Protective efficacy and hepatitis B virus clearance in mice enhanced by cell‐mediated immunity with novel prime‐boost regimens

Summary In this study, anti-hepatitis B virus (HBV) immunity was evaluated in mice using several regimens of the HBV recombinant protein vaccine HBSS1 that expressed in CHO cells containing S (1-223 aa) and preS1 (21-47 aa) and recombinant adenovirus rAdSS1 vaccine. Further, the protective efficacy of these vaccine regimens was studied in a mouse model. High titres of antigen-specific antibodies and neutralizing activity were elicited in mice after vaccination.
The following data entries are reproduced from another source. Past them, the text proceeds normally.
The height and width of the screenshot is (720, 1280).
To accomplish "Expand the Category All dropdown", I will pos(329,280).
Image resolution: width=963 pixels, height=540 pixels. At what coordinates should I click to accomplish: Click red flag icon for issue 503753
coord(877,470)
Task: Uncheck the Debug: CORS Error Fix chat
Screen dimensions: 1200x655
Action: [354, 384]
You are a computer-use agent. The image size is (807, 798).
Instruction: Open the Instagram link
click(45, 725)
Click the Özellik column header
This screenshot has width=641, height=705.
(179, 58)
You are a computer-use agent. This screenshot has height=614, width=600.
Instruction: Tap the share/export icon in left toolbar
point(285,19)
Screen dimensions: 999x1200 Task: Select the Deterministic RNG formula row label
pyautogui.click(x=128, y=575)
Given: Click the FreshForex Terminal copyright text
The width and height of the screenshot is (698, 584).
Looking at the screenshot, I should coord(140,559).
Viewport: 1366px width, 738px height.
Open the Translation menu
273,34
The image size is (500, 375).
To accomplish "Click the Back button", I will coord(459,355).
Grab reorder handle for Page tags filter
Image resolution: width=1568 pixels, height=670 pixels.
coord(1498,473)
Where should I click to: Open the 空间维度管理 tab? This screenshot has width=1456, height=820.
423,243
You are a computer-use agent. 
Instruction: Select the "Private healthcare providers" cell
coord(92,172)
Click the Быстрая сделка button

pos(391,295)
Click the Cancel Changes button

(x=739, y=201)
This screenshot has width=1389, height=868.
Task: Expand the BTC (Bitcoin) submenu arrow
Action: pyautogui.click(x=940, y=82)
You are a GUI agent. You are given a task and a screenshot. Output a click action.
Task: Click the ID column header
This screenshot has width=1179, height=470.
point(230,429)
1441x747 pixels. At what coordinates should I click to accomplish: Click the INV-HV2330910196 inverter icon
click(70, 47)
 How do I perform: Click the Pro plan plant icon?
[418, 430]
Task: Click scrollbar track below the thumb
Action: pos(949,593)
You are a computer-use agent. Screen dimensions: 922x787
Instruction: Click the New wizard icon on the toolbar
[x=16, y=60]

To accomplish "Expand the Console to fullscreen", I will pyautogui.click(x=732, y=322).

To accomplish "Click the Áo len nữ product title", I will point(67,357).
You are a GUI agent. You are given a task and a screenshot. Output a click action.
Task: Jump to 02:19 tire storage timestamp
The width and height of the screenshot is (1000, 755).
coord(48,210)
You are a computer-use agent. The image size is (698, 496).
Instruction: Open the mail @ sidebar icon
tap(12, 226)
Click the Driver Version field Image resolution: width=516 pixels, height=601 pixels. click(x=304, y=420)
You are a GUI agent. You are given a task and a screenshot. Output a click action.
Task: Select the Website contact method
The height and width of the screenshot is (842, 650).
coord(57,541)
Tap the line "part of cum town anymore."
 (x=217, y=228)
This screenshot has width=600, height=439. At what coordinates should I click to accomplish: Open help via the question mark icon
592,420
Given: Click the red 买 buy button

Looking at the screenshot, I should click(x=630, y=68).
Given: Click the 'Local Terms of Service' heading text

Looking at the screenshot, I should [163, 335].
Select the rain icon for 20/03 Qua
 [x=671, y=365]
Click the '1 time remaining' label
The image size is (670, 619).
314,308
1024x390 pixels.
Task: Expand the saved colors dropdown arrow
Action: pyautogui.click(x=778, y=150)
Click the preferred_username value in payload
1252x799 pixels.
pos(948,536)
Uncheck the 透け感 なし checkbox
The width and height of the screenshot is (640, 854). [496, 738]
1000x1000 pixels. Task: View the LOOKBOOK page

However, robust multi-antigen (preS1 and S)-specific cell-mediated immunity (CMI) was only detected in mice primed with HBSS1 and boosted with rAdSS1. Moreover, functional T-cell responses with high levels of cytokines and antigen-specific cytotoxic T-cell responses (CD107a+CD8+) were also detected in the mice. Rapid clearance of hepatitis B surface antigen and HBV DNA in blood and significantly decreased hepatitis B envelope antigen levels were observed in mice immunized with the heterogeneous prime-boost vaccine after hepatitis B virus challenge by hydrodynamic injection (HI) of pCS-HBV1.3. The clearance of HBV correlated well with antigen-specific CMI (Th1 and CTL responses) and cytokine profiles (IFN-γ, TNF-α, IL-2) elicited by vaccination. Taken together, our results might contribute to the development of new human HBV vaccines and a better understanding of the mechanisms underlying immune protection and clearance of hepatitis B virus infection.